### [What is expected]
Print the lines that run from the line with "Arthur Technologies (959, 700)" to the line with "olympus (37, 512)", keeping both end lines, exactly as they appear in the entries below, and nothing else.

#####

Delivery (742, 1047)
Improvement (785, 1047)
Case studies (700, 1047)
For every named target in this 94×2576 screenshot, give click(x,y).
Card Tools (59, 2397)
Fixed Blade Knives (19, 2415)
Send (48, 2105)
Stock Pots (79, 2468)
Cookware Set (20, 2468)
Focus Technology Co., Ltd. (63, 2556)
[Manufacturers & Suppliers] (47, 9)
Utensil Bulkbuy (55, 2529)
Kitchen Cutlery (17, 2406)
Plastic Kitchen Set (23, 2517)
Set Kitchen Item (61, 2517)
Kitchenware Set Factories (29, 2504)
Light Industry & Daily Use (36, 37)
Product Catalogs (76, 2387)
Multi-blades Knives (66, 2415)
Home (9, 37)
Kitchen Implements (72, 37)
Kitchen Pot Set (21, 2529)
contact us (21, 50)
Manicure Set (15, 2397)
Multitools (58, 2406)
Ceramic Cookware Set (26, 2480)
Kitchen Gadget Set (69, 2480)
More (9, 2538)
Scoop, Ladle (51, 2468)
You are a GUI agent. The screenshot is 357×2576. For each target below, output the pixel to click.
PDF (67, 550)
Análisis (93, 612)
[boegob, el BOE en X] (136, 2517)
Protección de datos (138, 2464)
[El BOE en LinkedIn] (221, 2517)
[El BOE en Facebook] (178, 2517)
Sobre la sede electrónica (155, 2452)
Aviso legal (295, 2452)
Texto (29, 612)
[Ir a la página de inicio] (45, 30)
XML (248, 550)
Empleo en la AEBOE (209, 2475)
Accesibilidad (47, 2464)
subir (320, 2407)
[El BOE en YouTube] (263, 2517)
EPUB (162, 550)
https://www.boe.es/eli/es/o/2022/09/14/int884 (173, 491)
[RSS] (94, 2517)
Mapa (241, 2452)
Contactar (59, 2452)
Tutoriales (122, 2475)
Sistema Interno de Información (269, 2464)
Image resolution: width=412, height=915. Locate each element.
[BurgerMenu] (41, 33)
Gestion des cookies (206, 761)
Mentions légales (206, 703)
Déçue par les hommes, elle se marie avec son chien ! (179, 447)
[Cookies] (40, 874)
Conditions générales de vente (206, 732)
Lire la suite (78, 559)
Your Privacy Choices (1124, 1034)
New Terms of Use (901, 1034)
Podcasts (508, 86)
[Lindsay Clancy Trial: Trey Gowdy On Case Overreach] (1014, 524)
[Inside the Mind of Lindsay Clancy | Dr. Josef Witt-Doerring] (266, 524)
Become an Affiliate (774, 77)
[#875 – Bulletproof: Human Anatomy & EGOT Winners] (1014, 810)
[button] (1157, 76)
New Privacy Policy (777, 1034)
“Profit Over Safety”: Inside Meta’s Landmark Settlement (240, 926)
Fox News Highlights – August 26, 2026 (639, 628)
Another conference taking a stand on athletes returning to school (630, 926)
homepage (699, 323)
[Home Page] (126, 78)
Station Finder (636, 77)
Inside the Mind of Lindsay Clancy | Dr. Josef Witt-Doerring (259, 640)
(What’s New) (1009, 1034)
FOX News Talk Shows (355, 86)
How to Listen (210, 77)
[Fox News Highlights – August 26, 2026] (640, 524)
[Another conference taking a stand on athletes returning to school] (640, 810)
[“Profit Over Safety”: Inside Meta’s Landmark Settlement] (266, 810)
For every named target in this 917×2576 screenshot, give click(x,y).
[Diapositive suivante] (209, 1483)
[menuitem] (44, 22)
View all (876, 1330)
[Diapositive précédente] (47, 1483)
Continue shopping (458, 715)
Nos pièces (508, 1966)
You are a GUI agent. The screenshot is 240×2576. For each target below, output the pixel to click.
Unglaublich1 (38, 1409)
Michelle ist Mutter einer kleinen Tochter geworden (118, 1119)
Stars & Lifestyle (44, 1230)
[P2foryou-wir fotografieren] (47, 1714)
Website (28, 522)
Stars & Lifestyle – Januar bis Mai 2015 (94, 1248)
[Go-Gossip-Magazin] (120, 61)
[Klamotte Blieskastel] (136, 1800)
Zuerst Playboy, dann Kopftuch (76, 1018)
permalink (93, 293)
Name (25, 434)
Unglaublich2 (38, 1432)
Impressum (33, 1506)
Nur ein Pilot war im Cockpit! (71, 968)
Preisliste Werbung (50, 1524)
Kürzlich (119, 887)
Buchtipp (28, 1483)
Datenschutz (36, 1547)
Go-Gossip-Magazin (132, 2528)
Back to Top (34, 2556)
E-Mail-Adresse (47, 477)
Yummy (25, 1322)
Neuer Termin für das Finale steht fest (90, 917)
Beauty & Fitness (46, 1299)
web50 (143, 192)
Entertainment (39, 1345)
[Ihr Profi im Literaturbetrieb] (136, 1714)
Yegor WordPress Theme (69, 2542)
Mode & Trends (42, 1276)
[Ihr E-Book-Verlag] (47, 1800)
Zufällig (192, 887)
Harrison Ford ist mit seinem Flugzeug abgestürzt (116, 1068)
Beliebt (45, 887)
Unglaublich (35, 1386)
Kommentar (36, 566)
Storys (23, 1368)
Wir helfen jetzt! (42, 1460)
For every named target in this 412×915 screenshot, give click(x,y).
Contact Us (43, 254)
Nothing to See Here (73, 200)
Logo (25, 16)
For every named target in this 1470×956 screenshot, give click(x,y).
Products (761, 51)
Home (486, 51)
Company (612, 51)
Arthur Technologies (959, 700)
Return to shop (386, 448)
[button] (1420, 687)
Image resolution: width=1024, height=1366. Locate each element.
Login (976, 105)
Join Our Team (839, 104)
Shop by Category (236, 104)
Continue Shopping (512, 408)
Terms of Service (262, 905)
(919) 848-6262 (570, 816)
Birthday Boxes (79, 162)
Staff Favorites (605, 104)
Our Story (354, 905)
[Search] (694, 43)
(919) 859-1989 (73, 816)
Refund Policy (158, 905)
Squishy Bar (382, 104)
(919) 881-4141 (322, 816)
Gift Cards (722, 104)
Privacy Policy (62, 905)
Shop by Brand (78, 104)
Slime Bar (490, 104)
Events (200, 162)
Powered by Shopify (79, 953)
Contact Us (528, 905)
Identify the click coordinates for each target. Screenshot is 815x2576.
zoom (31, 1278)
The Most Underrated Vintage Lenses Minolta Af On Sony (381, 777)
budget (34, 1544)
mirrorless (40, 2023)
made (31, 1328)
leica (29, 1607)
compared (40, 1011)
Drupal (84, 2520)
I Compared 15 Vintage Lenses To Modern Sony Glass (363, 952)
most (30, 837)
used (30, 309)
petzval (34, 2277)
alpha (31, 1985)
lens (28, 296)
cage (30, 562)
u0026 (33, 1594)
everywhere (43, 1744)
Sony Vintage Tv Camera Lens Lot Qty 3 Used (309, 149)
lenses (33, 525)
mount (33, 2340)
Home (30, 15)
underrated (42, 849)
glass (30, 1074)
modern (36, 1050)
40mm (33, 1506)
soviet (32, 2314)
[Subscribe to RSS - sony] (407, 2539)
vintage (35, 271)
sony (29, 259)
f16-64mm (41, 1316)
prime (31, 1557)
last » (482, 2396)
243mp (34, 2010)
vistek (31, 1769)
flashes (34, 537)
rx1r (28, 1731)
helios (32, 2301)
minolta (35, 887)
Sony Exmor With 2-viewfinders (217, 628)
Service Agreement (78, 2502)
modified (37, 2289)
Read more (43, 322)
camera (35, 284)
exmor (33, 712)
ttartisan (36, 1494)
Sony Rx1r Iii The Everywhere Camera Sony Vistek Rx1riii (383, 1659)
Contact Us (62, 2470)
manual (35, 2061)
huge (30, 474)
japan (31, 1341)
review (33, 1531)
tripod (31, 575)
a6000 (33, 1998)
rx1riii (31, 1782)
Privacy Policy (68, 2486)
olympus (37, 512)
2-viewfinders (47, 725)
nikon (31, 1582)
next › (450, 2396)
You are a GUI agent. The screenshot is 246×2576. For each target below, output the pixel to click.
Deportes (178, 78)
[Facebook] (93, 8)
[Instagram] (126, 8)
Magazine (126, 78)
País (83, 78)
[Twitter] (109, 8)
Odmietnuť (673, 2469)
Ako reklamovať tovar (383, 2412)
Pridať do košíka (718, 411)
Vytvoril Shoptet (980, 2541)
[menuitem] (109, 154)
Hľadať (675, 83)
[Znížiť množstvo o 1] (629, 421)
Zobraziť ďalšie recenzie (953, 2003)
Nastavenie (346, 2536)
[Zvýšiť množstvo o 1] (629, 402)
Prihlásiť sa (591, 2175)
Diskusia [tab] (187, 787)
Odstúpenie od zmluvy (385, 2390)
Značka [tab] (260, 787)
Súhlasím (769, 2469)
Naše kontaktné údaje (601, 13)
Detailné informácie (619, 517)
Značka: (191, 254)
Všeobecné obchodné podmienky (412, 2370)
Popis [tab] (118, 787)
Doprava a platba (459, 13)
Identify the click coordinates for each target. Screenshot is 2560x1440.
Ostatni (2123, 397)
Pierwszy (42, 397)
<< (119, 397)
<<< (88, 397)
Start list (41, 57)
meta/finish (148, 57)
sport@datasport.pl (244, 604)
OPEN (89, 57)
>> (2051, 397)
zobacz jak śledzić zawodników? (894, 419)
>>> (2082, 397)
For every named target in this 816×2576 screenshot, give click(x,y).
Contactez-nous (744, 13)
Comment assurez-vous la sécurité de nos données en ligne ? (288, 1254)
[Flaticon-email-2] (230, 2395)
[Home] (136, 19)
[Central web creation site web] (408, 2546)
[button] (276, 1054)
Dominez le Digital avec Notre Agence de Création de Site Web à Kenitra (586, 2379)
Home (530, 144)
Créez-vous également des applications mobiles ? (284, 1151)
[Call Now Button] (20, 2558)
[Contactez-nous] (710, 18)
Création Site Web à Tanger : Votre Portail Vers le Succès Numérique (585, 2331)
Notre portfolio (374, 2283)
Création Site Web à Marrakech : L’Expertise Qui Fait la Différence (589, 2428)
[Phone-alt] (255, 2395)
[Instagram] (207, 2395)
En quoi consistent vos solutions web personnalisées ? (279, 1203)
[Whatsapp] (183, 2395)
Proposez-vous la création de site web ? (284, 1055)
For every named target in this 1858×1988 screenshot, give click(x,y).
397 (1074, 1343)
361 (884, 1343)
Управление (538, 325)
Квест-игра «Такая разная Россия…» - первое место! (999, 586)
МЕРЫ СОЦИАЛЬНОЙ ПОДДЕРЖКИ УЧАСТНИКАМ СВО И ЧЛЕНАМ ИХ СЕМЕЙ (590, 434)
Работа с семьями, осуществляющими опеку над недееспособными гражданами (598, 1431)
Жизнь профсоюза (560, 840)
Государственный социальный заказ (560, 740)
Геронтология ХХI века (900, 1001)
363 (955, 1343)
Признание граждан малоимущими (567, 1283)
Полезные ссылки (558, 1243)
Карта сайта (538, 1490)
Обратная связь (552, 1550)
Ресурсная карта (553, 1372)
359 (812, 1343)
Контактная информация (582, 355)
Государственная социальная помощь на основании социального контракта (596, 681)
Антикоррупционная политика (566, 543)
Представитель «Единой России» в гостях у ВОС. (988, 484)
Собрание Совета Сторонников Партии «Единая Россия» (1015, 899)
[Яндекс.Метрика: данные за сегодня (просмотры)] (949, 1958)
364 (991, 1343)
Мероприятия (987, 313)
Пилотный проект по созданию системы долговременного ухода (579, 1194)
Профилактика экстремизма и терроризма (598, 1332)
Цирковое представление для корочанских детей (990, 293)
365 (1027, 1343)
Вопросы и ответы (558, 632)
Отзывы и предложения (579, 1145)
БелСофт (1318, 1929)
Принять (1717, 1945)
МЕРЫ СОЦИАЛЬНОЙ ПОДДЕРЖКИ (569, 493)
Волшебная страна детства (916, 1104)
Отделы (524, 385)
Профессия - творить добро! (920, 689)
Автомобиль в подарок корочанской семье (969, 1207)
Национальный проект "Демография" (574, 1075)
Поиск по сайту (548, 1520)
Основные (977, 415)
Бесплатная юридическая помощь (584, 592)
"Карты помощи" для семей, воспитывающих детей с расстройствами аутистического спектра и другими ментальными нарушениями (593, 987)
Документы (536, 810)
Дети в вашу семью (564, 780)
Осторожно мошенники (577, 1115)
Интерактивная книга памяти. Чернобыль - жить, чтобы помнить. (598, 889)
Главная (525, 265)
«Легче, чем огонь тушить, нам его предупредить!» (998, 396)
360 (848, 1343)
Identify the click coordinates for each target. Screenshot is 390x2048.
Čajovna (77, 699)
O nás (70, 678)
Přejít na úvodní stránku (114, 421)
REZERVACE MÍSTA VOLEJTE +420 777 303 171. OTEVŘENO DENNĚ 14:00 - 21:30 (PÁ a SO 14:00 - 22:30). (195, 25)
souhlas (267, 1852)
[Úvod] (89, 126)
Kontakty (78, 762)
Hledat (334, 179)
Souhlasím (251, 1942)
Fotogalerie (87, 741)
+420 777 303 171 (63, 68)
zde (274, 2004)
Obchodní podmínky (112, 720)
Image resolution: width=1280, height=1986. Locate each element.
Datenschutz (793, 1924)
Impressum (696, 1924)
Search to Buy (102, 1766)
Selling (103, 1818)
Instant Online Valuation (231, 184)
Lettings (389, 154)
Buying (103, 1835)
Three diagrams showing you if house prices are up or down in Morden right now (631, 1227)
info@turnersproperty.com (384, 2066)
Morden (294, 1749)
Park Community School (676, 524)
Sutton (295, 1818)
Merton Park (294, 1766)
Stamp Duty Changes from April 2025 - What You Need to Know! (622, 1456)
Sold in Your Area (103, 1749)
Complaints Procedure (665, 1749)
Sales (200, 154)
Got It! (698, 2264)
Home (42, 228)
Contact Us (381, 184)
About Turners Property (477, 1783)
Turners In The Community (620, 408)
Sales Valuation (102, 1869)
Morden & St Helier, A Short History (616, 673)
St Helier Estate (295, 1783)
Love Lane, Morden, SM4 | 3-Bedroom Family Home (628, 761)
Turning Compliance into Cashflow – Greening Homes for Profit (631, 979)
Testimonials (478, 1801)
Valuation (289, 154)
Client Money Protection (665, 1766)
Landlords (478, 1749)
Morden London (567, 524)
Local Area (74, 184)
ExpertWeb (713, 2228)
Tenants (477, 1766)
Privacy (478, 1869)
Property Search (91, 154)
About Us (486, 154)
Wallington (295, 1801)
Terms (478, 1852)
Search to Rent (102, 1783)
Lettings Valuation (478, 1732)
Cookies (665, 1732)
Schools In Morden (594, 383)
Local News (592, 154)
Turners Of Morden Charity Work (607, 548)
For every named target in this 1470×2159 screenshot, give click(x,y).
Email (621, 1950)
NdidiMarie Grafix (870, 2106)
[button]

#####

### [Your response]
Arthur Technologies (959, 700)
Return to shop (386, 448)
[button] (1420, 687)
Image resolution: width=1024, height=1366. Locate each element.
Login (976, 105)
Join Our Team (839, 104)
Shop by Category (236, 104)
Continue Shopping (512, 408)
Terms of Service (262, 905)
(919) 848-6262 (570, 816)
Birthday Boxes (79, 162)
Staff Favorites (605, 104)
Our Story (354, 905)
[Search] (694, 43)
(919) 859-1989 (73, 816)
Refund Policy (158, 905)
Squishy Bar (382, 104)
(919) 881-4141 (322, 816)
Gift Cards (722, 104)
Privacy Policy (62, 905)
Shop by Brand (78, 104)
Slime Bar (490, 104)
Events (200, 162)
Powered by Shopify (79, 953)
Contact Us (528, 905)
Identify the click coordinates for each target. Screenshot is 815x2576.
zoom (31, 1278)
The Most Underrated Vintage Lenses Minolta Af On Sony (381, 777)
budget (34, 1544)
mirrorless (40, 2023)
made (31, 1328)
leica (29, 1607)
compared (40, 1011)
Drupal (84, 2520)
I Compared 15 Vintage Lenses To Modern Sony Glass (363, 952)
most (30, 837)
used (30, 309)
petzval (34, 2277)
alpha (31, 1985)
lens (28, 296)
cage (30, 562)
u0026 (33, 1594)
everywhere (43, 1744)
Sony Vintage Tv Camera Lens Lot Qty 3 Used (309, 149)
lenses (33, 525)
mount (33, 2340)
Home (30, 15)
underrated (42, 849)
glass (30, 1074)
modern (36, 1050)
40mm (33, 1506)
soviet (32, 2314)
[Subscribe to RSS - sony] (407, 2539)
vintage (35, 271)
sony (29, 259)
f16-64mm (41, 1316)
prime (31, 1557)
last » (482, 2396)
243mp (34, 2010)
vistek (31, 1769)
flashes (34, 537)
rx1r (28, 1731)
helios (32, 2301)
minolta (35, 887)
Sony Exmor With 2-viewfinders (217, 628)
Service Agreement (78, 2502)
modified (37, 2289)
Read more (43, 322)
camera (35, 284)
exmor (33, 712)
ttartisan (36, 1494)
Sony Rx1r Iii The Everywhere Camera Sony Vistek Rx1riii (383, 1659)
Contact Us (62, 2470)
manual (35, 2061)
huge (30, 474)
japan (31, 1341)
review (33, 1531)
tripod (31, 575)
a6000 (33, 1998)
rx1riii (31, 1782)
Privacy Policy (68, 2486)
olympus (37, 512)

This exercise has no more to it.